Thursday, June 21, 2007

An enterprise isn't profitable if it REQUIRES a government subsidy to exist.

From a Reuters.com article about the US Senate's decision to nix tax incentives for inferior energy technology companies.

Quoted from: "US Senate drops tax package, boosts auto fuel rules"

"Dropping the $32 billion in clean-energy tax incentives is a big loss for developers of wind, solar and geothermal projects, who say the funds are needed to turn a profit. [emphasis added]"
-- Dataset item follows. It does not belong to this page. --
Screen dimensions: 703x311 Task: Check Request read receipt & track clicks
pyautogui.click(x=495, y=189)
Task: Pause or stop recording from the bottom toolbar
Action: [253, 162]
A profit is when more value is created than is used to generate it. Energy sources with high energy input to energy output ratios, such as: ethanol (as a fuel), wind, solar, are INFERIOR to petroleum or coal based fuels, so only those who can afford to throw away their time/money use them; and this "gassroots" chairity is obviously not enough for inferior energy companies to make a profit.
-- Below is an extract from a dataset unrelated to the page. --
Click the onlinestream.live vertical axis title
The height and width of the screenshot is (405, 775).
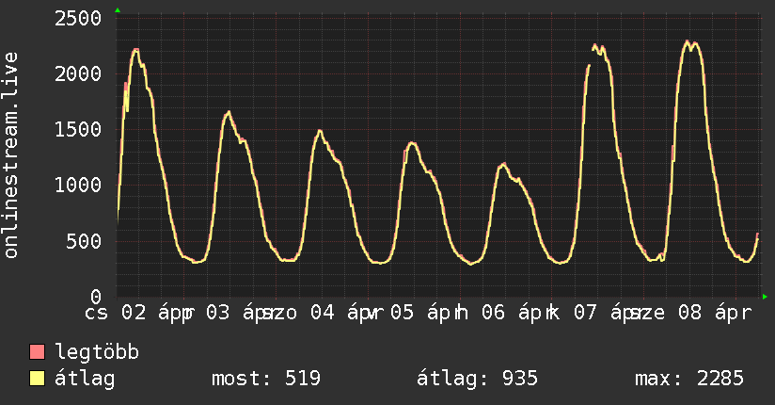(11, 156)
What's to stop these companies from generating their energy and selling it to the grid? Consumers are none the wiser about the source, so there's not a strong case for commercial inertia (slow adoption). The fact of the matter is they cannot transform their energy into the common electrical "currency" for a price at or below the current market price. They should be in the lab or back at the drawing board, NOT in Washington D.C. begging for a handout from the U.S. taxpayers. Their profit problems will only be solved with science (if the technology is even economically/physically feasible, which I strongly doubt), not politics.

These technologies will be adopted if and only after they create cheaper and equal or more abundant energy than what currently exists.